Records for processing Block Start
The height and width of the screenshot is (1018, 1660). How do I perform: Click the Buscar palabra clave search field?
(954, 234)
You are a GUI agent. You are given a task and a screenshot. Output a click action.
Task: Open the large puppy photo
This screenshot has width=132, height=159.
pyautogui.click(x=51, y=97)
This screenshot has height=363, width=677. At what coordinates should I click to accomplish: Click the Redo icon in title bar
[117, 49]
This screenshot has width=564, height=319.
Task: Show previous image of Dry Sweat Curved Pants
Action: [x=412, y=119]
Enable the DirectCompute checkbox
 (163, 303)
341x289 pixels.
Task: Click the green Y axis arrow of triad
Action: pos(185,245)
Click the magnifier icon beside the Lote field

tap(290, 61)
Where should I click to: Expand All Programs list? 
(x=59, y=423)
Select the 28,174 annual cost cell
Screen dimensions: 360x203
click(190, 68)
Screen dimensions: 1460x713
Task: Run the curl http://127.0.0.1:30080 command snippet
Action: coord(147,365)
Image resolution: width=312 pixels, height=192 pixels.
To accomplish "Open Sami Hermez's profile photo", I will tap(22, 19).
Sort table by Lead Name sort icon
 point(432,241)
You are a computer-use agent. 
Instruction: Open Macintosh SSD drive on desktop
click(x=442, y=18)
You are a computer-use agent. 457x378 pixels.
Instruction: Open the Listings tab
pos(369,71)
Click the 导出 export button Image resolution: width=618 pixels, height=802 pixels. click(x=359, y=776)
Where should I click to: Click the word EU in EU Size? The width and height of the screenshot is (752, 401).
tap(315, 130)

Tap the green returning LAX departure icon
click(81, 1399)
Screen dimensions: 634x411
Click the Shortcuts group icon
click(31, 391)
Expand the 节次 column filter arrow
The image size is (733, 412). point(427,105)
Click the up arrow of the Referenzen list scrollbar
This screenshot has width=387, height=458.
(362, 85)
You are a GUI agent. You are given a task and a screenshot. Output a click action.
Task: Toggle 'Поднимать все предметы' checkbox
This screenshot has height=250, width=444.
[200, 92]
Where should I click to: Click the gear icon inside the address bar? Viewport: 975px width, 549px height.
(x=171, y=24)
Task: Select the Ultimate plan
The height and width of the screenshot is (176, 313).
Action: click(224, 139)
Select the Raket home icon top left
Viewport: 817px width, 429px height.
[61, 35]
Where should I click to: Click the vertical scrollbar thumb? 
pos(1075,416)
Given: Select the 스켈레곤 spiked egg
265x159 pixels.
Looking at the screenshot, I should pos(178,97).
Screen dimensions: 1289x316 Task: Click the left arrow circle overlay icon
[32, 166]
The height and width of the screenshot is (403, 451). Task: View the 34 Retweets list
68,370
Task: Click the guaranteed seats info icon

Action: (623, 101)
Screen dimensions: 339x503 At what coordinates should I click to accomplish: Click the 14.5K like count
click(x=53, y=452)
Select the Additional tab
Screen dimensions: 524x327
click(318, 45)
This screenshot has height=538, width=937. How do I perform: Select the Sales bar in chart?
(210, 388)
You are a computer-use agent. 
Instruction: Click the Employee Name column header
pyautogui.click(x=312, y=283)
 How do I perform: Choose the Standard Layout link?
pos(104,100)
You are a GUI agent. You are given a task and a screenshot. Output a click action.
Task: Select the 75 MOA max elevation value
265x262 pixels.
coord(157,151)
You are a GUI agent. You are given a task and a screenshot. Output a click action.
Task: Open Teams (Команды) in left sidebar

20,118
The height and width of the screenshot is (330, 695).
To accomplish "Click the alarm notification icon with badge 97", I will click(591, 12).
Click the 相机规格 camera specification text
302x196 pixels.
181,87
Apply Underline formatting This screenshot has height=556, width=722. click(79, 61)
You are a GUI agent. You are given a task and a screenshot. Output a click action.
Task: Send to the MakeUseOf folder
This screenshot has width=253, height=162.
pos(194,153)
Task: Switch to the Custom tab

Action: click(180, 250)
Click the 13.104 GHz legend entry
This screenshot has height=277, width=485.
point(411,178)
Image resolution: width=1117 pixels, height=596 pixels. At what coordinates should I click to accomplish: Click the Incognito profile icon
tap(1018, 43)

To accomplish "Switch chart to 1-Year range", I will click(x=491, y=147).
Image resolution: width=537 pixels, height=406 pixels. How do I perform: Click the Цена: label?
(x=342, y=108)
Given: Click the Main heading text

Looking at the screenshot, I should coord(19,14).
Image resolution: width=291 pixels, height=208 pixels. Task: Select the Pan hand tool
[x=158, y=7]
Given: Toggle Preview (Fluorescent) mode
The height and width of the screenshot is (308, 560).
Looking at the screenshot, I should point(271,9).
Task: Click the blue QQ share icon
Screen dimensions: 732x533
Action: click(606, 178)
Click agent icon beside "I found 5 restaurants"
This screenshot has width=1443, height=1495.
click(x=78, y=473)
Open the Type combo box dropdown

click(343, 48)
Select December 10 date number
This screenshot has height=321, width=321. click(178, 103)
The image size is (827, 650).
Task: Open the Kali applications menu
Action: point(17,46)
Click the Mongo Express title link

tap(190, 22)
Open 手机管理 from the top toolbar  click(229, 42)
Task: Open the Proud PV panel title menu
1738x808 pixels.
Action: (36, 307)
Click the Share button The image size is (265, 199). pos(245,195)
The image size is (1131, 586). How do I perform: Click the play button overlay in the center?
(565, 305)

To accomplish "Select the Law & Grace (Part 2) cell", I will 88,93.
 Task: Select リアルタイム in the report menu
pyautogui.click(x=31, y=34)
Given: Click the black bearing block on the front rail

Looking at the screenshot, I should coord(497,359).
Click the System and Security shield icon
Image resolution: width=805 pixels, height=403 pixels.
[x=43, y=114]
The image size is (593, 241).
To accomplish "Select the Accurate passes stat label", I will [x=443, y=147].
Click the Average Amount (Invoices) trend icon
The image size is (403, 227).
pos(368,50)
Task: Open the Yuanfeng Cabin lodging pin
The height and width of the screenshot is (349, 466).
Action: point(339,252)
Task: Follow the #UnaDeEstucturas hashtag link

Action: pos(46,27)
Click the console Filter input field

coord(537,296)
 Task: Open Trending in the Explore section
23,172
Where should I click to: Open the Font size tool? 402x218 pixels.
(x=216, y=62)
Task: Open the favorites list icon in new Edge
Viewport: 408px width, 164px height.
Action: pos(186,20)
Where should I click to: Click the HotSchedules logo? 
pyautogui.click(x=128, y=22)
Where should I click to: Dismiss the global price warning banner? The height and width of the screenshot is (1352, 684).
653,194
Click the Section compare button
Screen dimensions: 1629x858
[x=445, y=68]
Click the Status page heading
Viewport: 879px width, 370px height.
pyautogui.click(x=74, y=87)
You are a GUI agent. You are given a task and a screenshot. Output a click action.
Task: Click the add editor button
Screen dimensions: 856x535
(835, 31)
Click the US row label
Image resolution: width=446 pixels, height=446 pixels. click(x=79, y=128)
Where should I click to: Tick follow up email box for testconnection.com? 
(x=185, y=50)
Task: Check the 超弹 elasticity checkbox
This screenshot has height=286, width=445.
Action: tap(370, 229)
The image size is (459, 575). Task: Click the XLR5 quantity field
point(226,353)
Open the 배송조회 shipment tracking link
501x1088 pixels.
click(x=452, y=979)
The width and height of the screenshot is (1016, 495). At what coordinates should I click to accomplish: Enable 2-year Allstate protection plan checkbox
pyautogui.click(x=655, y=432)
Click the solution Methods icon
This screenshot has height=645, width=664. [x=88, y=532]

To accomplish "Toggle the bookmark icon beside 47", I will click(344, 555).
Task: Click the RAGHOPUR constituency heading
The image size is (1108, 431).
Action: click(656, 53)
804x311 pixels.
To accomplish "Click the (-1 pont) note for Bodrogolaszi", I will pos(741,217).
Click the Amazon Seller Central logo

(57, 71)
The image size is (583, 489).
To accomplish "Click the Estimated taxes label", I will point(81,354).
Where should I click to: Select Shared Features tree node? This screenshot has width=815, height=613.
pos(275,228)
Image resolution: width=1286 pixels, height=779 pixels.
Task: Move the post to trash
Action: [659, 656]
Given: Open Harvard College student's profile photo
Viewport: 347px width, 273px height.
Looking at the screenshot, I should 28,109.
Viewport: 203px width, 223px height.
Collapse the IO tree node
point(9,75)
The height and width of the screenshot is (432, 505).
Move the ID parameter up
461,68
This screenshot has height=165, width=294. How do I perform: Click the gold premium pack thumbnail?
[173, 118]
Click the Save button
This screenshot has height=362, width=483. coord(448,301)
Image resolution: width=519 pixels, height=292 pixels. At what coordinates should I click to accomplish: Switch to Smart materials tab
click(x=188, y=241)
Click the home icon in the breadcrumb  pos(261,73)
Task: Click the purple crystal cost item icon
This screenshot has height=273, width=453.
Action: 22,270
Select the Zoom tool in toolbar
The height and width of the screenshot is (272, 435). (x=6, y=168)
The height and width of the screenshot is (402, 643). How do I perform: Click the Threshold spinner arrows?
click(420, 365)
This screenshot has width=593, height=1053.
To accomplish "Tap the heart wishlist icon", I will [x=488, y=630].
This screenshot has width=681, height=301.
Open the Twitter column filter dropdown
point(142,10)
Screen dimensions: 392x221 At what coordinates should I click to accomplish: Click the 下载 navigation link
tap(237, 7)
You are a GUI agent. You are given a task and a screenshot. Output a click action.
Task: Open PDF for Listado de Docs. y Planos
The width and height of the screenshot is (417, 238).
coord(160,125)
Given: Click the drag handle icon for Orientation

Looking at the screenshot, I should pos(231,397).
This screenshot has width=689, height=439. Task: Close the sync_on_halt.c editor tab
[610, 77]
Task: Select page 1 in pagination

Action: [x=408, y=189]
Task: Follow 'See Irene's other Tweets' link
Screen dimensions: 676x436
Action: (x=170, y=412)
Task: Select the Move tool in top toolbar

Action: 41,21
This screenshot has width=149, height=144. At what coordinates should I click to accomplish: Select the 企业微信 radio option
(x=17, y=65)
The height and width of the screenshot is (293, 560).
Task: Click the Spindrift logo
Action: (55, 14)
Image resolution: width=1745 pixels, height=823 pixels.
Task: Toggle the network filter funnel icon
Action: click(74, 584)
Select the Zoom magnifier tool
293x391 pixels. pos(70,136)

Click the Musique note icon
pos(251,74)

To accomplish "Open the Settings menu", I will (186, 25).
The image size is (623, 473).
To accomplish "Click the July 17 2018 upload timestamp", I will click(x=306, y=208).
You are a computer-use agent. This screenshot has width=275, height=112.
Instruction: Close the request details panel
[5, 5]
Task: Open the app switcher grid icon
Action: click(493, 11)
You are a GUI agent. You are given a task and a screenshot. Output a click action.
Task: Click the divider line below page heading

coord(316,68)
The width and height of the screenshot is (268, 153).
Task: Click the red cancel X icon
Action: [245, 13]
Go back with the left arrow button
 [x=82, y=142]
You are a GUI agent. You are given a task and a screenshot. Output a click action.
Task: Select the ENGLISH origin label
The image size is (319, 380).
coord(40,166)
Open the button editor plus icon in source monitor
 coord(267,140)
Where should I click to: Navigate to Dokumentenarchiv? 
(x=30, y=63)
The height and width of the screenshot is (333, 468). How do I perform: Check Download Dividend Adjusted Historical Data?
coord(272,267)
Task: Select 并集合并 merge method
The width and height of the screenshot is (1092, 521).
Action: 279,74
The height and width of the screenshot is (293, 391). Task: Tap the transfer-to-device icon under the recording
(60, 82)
Records for processing Block End
__Problem to solve__: Return exactly, and only, the lines above starting at the line that contains "Click the up" and ending at the line that contains "The height and width of the screenshot is (330, 695).".

__Task answer__:
Click the up arrow of the Referenzen list scrollbar
This screenshot has width=387, height=458.
(362, 85)
You are a GUI agent. You are given a task and a screenshot. Output a click action.
Task: Toggle 'Поднимать все предметы' checkbox
This screenshot has height=250, width=444.
[200, 92]
Where should I click to: Click the gear icon inside the address bar? Viewport: 975px width, 549px height.
(x=171, y=24)
Task: Select the Ultimate plan
The height and width of the screenshot is (176, 313).
Action: click(224, 139)
Select the Raket home icon top left
Viewport: 817px width, 429px height.
[61, 35]
Where should I click to: Click the vertical scrollbar thumb? 
pos(1075,416)
Given: Select the 스켈레곤 spiked egg
265x159 pixels.
Looking at the screenshot, I should pos(178,97).
Screen dimensions: 1289x316 Task: Click the left arrow circle overlay icon
[32, 166]
The height and width of the screenshot is (403, 451). Task: View the 34 Retweets list
68,370
Task: Click the guaranteed seats info icon

Action: (623, 101)
Screen dimensions: 339x503 At what coordinates should I click to accomplish: Click the 14.5K like count
click(x=53, y=452)
Select the Additional tab
Screen dimensions: 524x327
click(318, 45)
This screenshot has height=538, width=937. How do I perform: Select the Sales bar in chart?
(210, 388)
You are a computer-use agent. 
Instruction: Click the Employee Name column header
pyautogui.click(x=312, y=283)
 How do I perform: Choose the Standard Layout link?
pos(104,100)
You are a GUI agent. You are given a task and a screenshot. Output a click action.
Task: Select the 75 MOA max elevation value
265x262 pixels.
coord(157,151)
You are a GUI agent. You are given a task and a screenshot. Output a click action.
Task: Open Teams (Команды) in left sidebar

20,118
The height and width of the screenshot is (330, 695).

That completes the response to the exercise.